The task: Beginning at the line that contains "Task: Toggle output auto-scroll lock", output each line exactly through the end of the records, and drop any pictures.

Records contained in a dataset:

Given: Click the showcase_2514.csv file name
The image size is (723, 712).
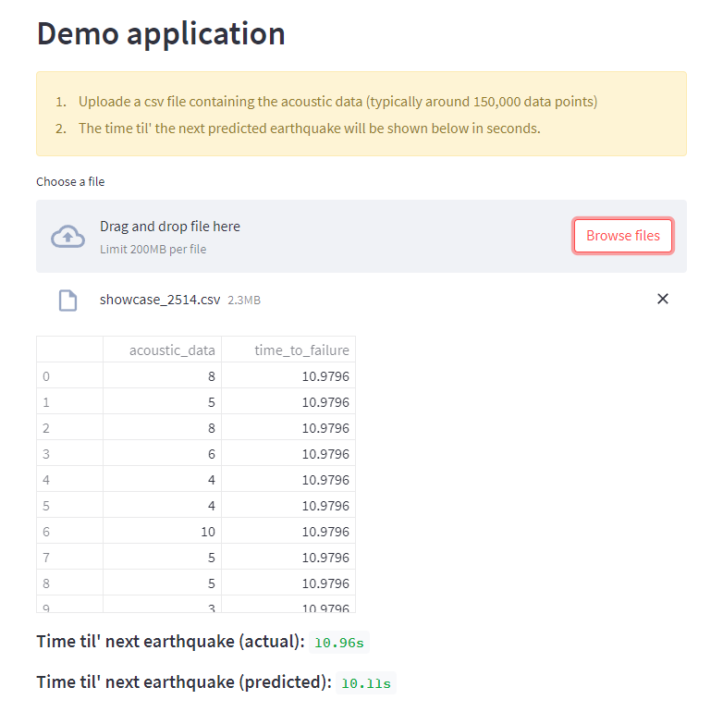Looking at the screenshot, I should tap(160, 300).
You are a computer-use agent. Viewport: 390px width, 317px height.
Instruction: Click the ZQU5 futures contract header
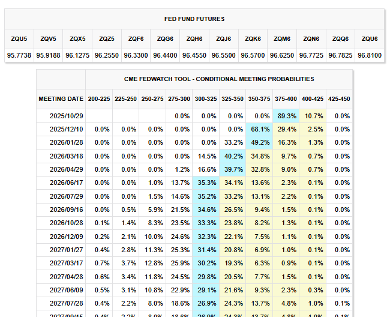tap(19, 38)
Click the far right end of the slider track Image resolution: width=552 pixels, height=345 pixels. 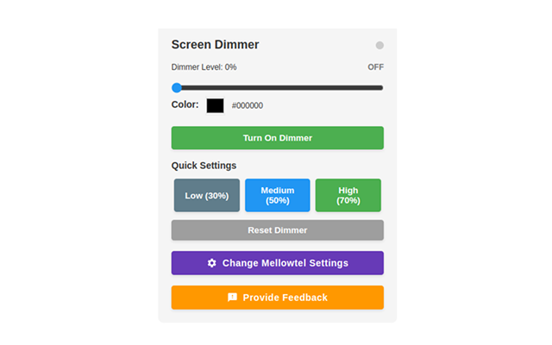[381, 87]
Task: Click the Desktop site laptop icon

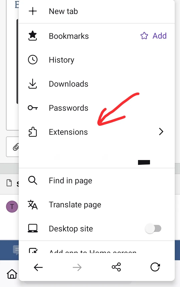Action: point(33,228)
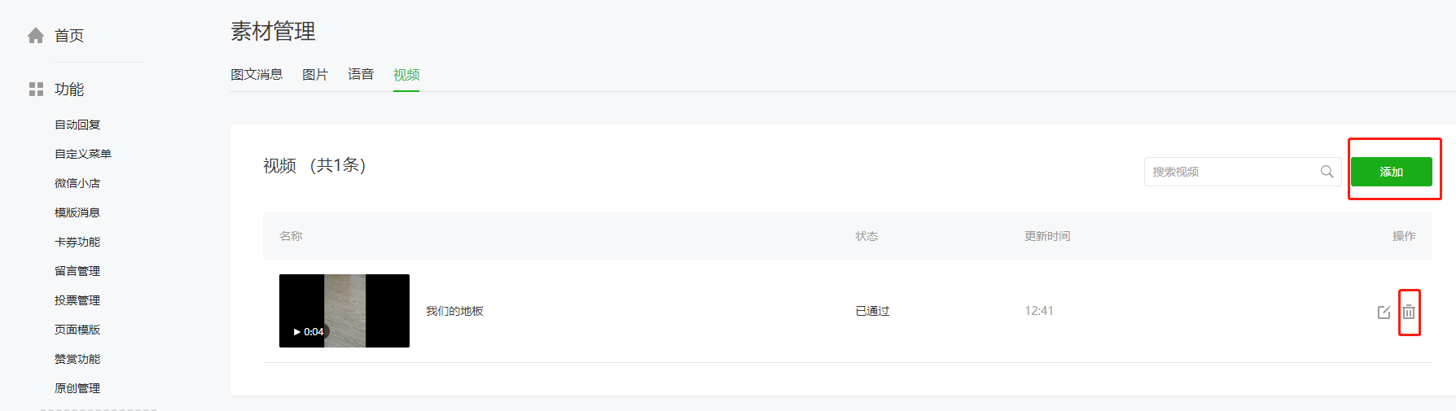Open 模版消息 in sidebar
This screenshot has width=1456, height=411.
pos(77,212)
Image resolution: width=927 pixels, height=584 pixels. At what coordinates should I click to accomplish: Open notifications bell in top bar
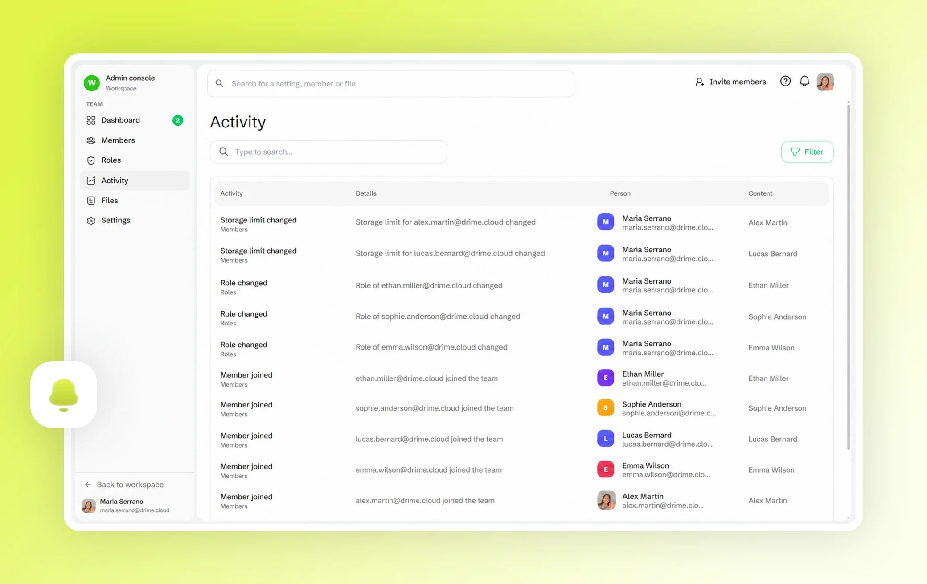click(x=804, y=82)
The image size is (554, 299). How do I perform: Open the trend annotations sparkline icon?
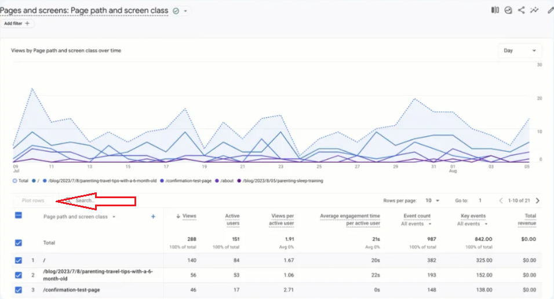[x=534, y=10]
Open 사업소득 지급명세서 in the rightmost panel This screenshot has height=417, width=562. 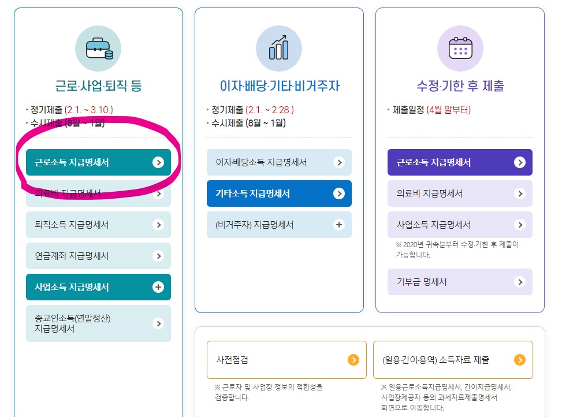[460, 225]
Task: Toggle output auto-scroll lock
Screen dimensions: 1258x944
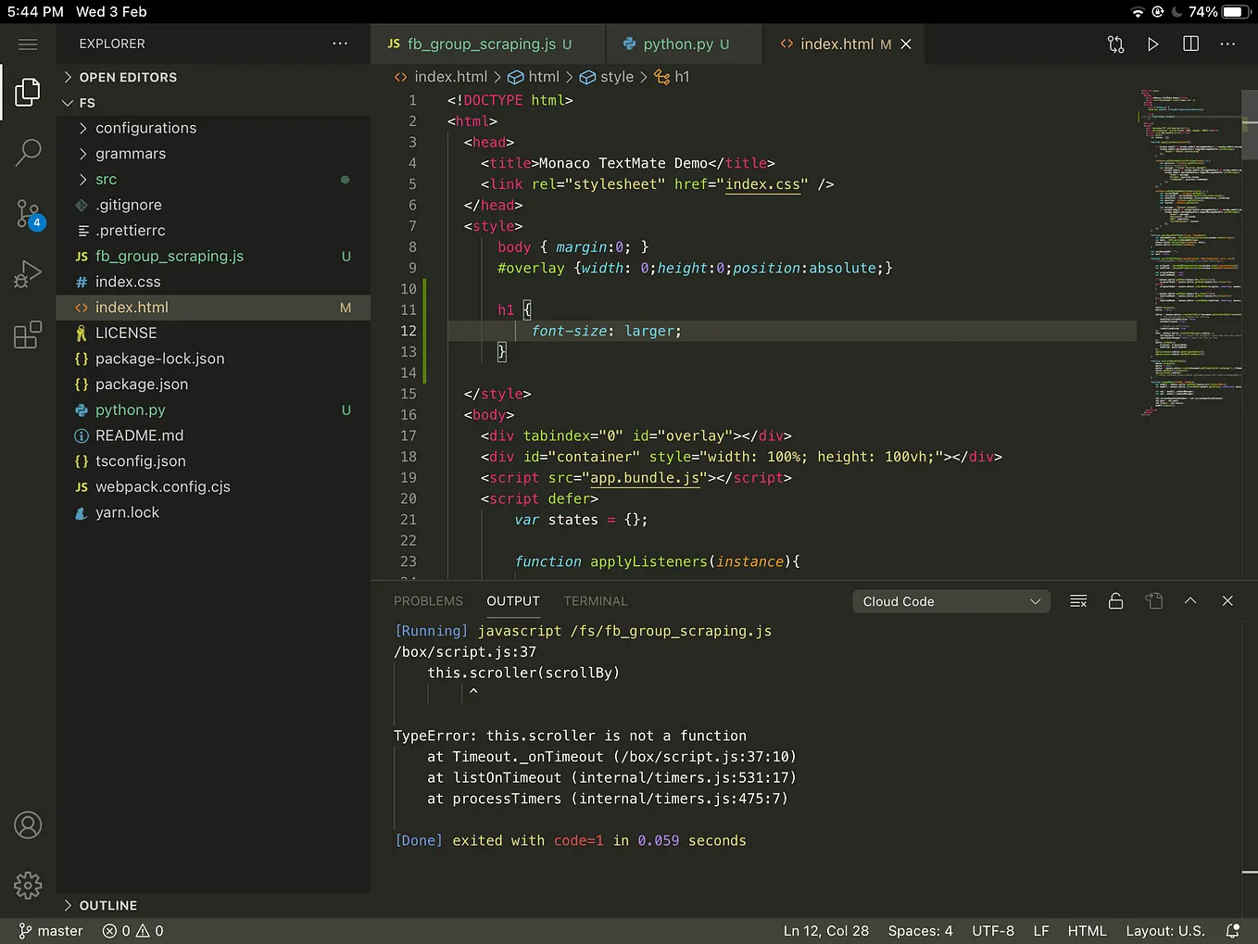Action: 1115,601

Written solution:
Task: Toggle output auto-scroll lock
Screen dimensions: 1258x944
Action: 1115,601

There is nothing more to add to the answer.